Posterior predictive check for proportion of hair loss — Posterior predictive check for the simulated proportion of hair loss.

Most posterior simulated datasets show a hair loss rate near the observed rate, around 50 percent.

How accurate is the model?

Classification performance is assessed using posterior predictions and a 0.5 probability cutoff.

hair_loss_pred_1 = posterior_predict(model_1, newdata = data)

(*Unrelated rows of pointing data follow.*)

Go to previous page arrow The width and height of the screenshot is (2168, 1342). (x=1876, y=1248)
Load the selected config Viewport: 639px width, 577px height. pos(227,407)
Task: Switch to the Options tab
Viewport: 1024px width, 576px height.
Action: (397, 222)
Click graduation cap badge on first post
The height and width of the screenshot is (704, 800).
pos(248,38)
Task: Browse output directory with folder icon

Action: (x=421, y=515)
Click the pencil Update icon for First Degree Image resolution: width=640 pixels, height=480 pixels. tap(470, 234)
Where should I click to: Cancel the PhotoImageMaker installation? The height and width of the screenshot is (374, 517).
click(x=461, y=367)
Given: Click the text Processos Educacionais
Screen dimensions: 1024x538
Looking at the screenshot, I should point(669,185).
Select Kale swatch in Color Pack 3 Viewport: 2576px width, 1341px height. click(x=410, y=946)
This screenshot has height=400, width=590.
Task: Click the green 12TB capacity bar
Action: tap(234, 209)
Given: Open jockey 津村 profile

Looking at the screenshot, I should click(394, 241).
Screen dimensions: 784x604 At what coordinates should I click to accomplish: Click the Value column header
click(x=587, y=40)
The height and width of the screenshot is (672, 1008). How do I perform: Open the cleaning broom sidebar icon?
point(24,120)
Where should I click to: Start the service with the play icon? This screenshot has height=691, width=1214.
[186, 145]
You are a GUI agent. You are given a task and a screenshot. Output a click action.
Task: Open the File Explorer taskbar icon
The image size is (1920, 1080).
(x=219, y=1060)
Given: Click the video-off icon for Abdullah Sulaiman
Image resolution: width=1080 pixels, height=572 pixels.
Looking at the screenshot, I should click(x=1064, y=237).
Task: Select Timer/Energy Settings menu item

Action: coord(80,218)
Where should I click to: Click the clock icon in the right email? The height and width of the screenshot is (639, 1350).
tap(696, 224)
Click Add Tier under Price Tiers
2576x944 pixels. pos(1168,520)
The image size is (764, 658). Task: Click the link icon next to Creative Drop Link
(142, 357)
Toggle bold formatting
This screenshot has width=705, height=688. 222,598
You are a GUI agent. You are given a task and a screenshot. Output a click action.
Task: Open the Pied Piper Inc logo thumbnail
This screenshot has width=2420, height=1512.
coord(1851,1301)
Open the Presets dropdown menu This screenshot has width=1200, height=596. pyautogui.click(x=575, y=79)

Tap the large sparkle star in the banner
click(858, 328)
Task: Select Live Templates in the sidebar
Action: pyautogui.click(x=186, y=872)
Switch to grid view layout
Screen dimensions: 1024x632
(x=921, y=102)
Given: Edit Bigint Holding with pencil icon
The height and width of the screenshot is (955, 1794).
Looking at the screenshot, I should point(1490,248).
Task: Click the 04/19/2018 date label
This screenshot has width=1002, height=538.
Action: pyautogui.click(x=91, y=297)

hair_loss_classification = data %>%
  mutate(
    hairloss_prob = colMeans(hair_loss_pred_1),
    hairloss_class = as.numeric(hairloss_prob >= 0.5)
  ) %>%
  tabyl(Hair.Loss, hairloss_class) %>%
  adorn_totals(c("row", "col"))

hair_loss_classification

classification_summary(
  model = model_1,
  data = data,
  cutoff = 0.5
)$accuracy_rates

Overall accuracy: 0.532

The model correctly classified 431 of 809 cases.
This is only slightly better than random guessing for a balanced binary outcome.

Cross-validation

Five-fold cross-validation is used to compare classification accuracy across the four models.

set.seed(883548)

cv_accuracy_1 = classification_summary_cv(
  model = model_1,
  data = data,
  cutoff = 0.5,
  k = 5
)

cv_accuracy_2 = classification_summary_cv(
  model = model_2,
  data = data,
  cutoff = 0.5,
  k = 5
)

cv_accuracy_3 = classification_summary_cv(
  model = model_3,
  data = data,
  cutoff = 0.5,
  k = 5
)

cv_accuracy_4 = classification_summary_cv(
  model = model_4,
  data = data,
  cutoff = 0.5,
  k = 5
)

cv_accuracy_1$cv
cv_accuracy_2$cv
cv_accuracy_3$cv
cv_accuracy_4$cv

Cross-validation summary:
Model 1 has the strongest cross-validated classification accuracy among the four candidates.
None of the models performs especially well overall.

Summary

The Bayesian logistic regression models explored whether age, genetics, hormonal changes, lifestyle factors and medical conditions were associated with hair loss in the survey data.

The results show that some predictors, such as genetics, weight loss and specific medical condition categories, may be informative in some model specifications. However, the overall classification accuracy is low, and the best model is only modestly better than random guessing.

This analysis should therefore be read as a practice exercise in Bayesian logistic regression rather than a reliable predictive model. The weak predictive performance may indicate that the available variables do not capture enough of the underlying structure, or that a simple logistic regression model is not flexible enough for this dataset.